The Prophet (s) came out and said: “Do you love me?” (atuhibbuni?) They replied:

Ey wallah Ya Rasulallah

Yea, by Allah, O Messenger of Allah!

At this he said:

Wa ana uhibbukum

Wa ana uhibbukum

Wa ana uhibbukum

And I love you.

And in another version he said:

Allahu ya`lamu anna qalbi yuhibbukunna


Allahu ya`lamu anni la uhibbukunna


Allah knows that my heart loves you /

that in truth I love you.

It is narrated by Bayhaqi with two chains in Dala’il al-nubuwwa (2:508), Ibn Kathir in al-Bidaya wa al-Nihaya (3:199-200), and Suyuti in al-Khasa’is al-kubra (1:190). Shaykh Muhammad ibn `Alawi al-Maliki in al-Bayan wa al-ta`ri fi dhikra al-mawlid al-sharif (p. 24-25) said that al-Hakim documents it, Abu Sa`d al-Nisaburi mentions it in his Sharaf al-mustafa, and Ibn Majah narrates it in his Sunan, book of Nikah (#1889).

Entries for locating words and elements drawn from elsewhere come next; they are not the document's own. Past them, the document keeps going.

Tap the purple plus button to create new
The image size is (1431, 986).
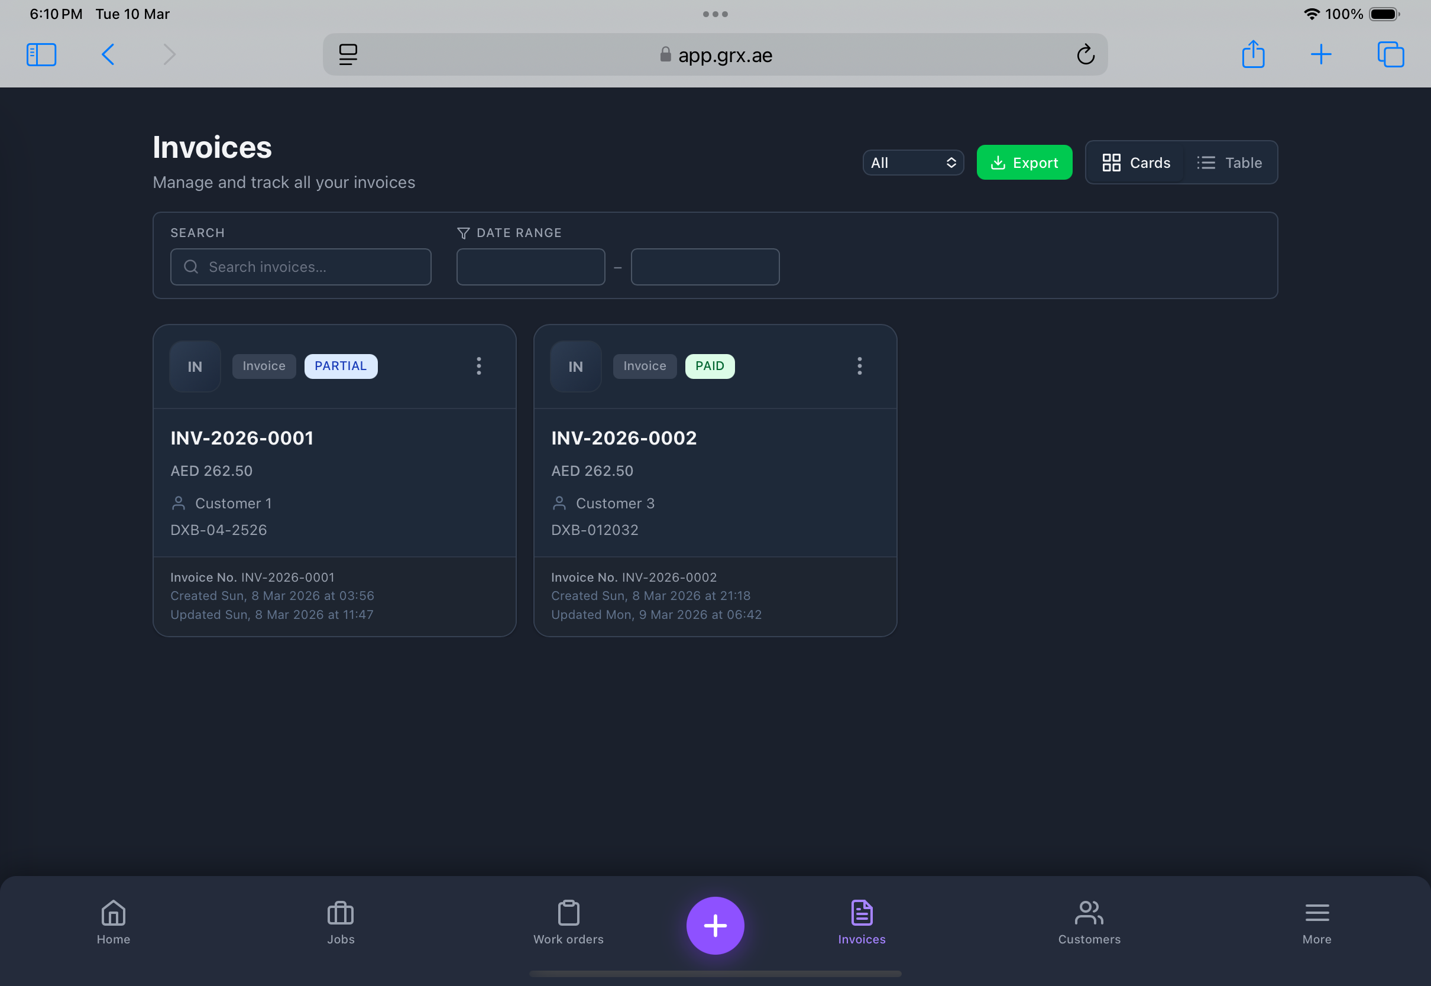715,925
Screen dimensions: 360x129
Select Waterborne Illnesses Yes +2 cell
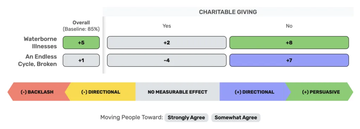pyautogui.click(x=167, y=42)
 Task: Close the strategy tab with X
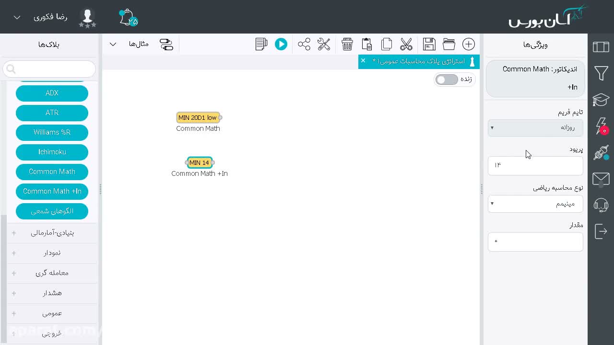coord(363,60)
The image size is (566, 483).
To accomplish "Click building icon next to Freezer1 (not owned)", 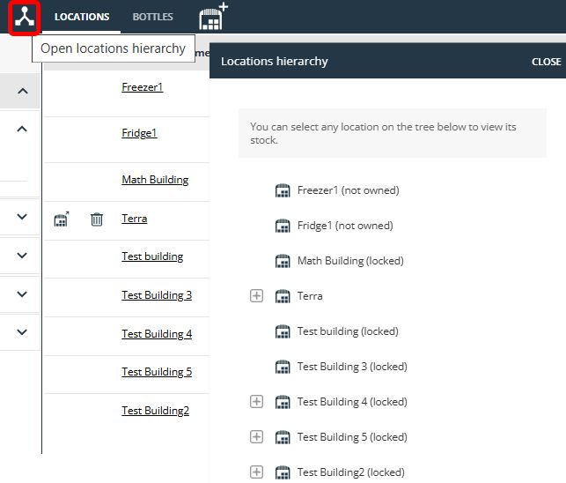I will [x=283, y=190].
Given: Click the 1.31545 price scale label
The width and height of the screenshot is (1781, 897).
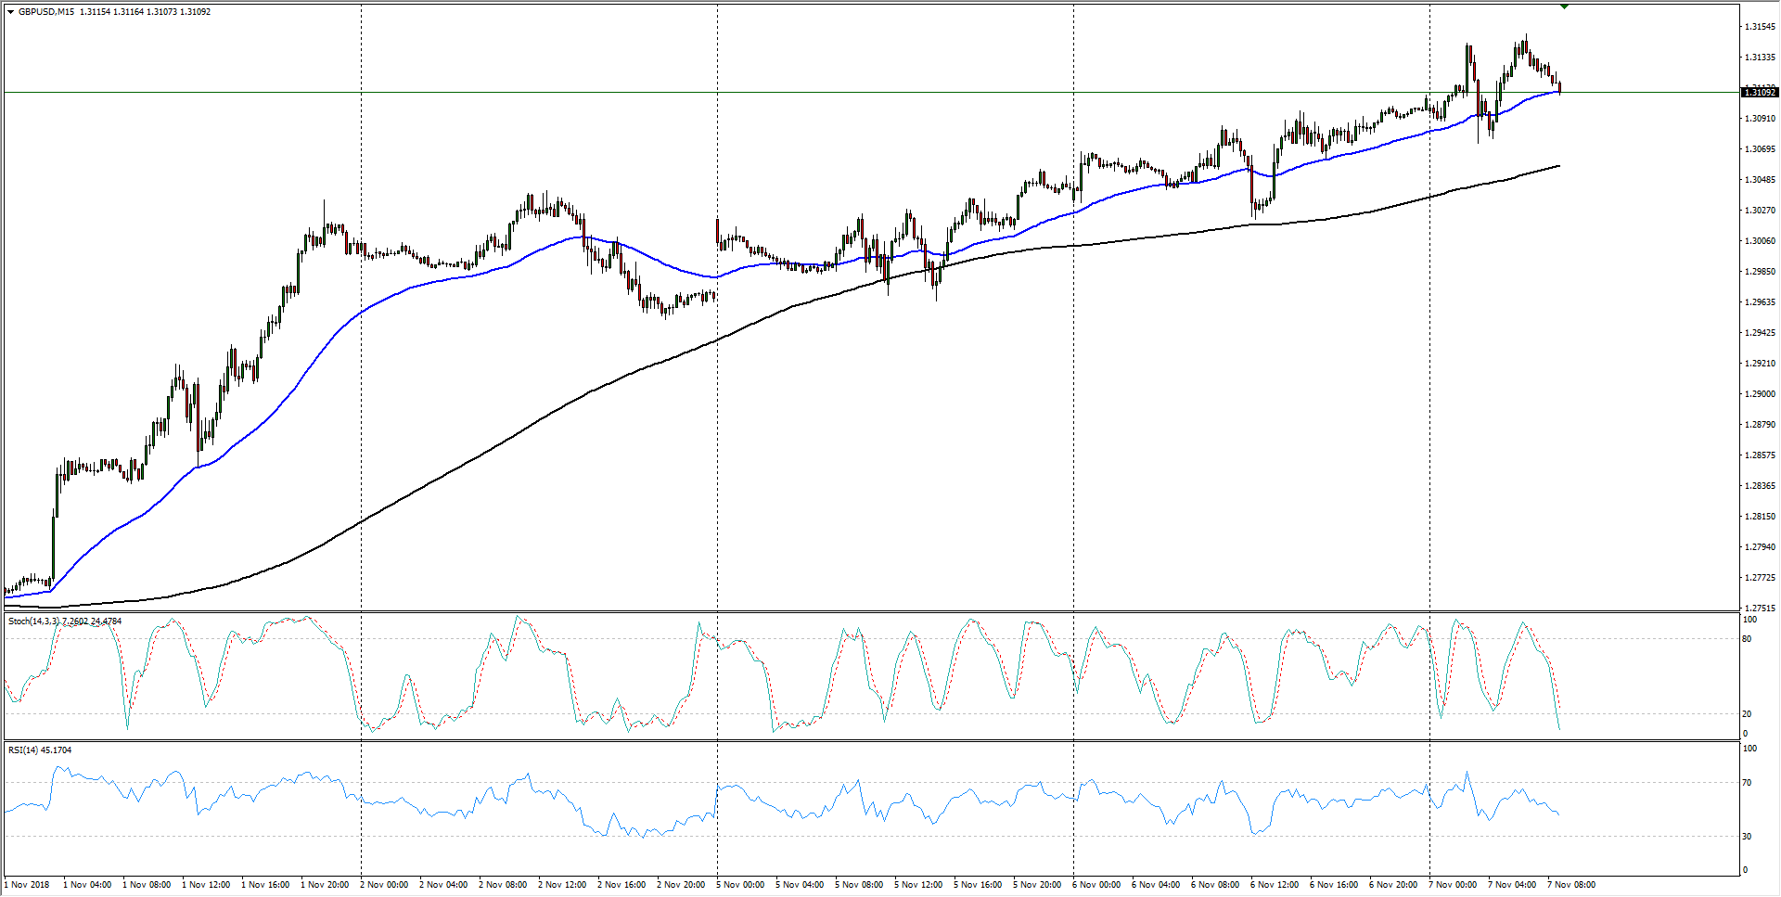Looking at the screenshot, I should (1760, 27).
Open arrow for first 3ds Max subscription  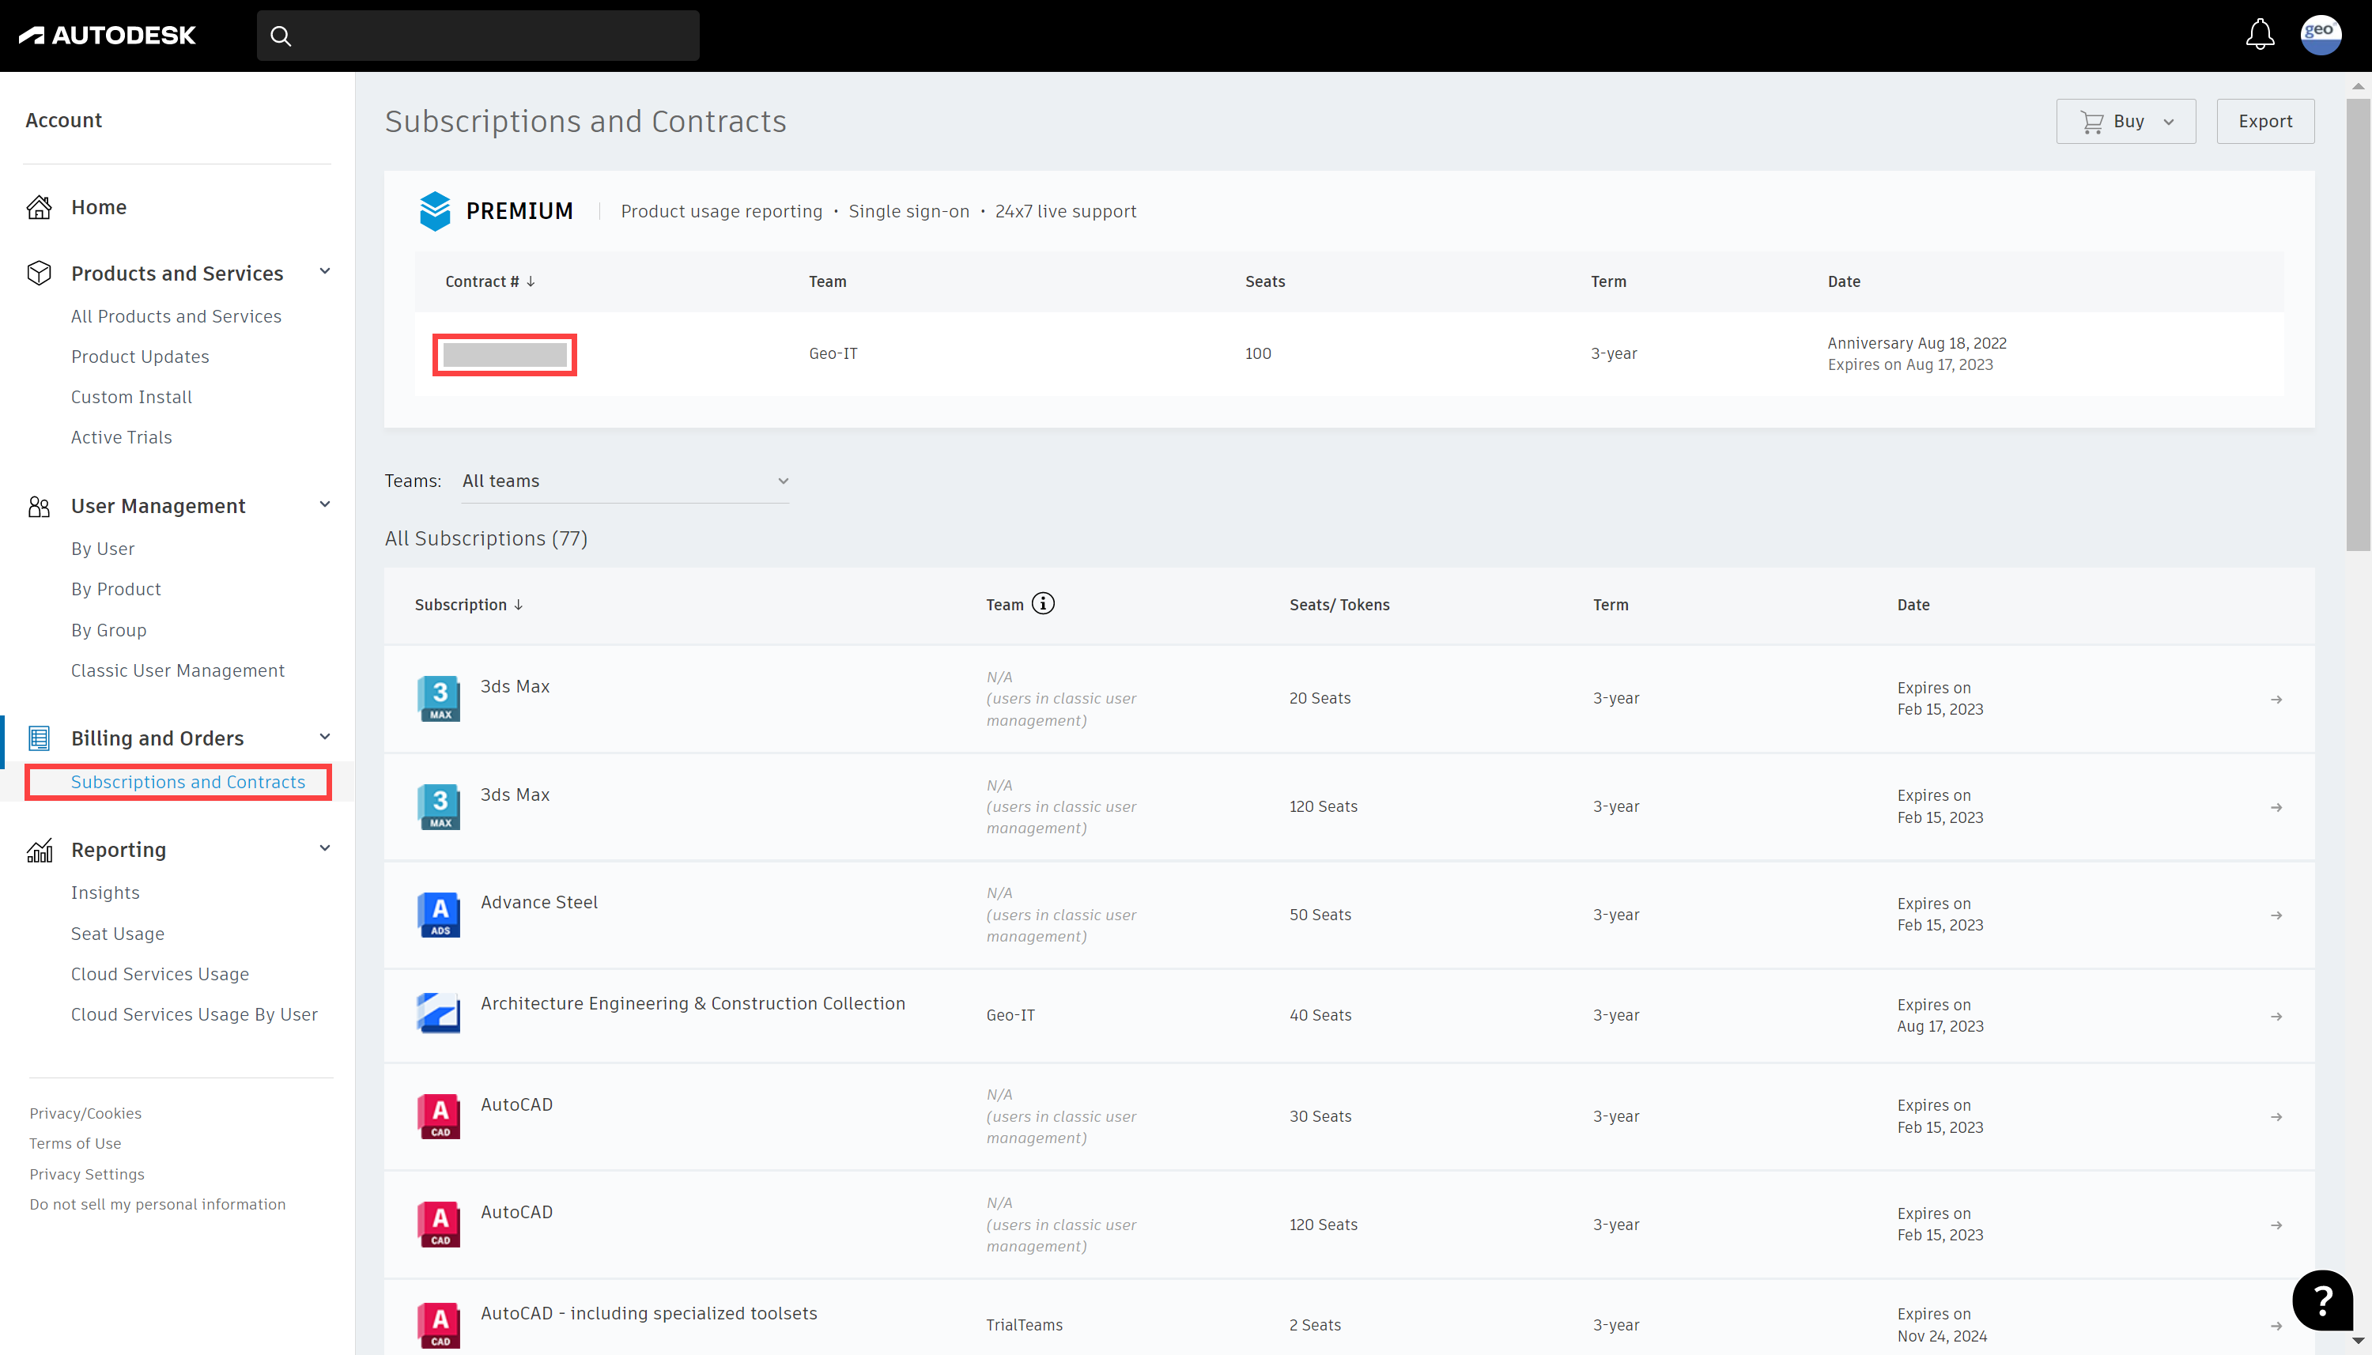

  • Several female Companions came up to the Prophet after he came back from his campaigns and said that they had vowed to bang the drum before him if he came back safe and sound, and the Prophet allowed them. This is narrated by Tirmidhi from Burayda and he said: hasan sahih gharib, also Abu Dawud, and elsewhere.
  • `Ali said: I visited the Prophet with Ja`far (ibn Abi Talib) and Zayd (ibn Haritha). The Prophet said to Zayd: “You are my freedman” (anta mawlay), whereupon Zayd began to hop on one leg around the prophet (hajala). The Prophet then said to Ja`far: “You resemble me in my creation and my manners” (anta ashbahta khalqi wa khuluqi), whereupon Ja`far began to hop behind Zayd. The Prophet then said to me: “You are part of me and I am part of you” (anta minni wa ana minka) whereupon I began to hop behind Ja`far. Imam Ahmad related it in his Musnad (1:108) and Ahmad Muhammad Shakir declared it sound (sahih) in his Riyadh, 1949 edition; it is related also by `Uqayli, Abu Nu`aym from Jabir, and Ibn Sa`d in his Tabaqat with a sound chain to Muhammad al-Baqir.

There is no doubt that such singing, dancing, reciting of poetry, and banging the drum was for joy at being with the Prophet, nor did he condemn or frown upon such displays in any way whatsoever. These are common displays of happiness and lawful merriment, and similarly to stand up at the mention of the Prophet’s birth is an ordinary act that shows love and gladness symbolizing the joy of creation: it does not constitute worship, nor law, nor Sunna!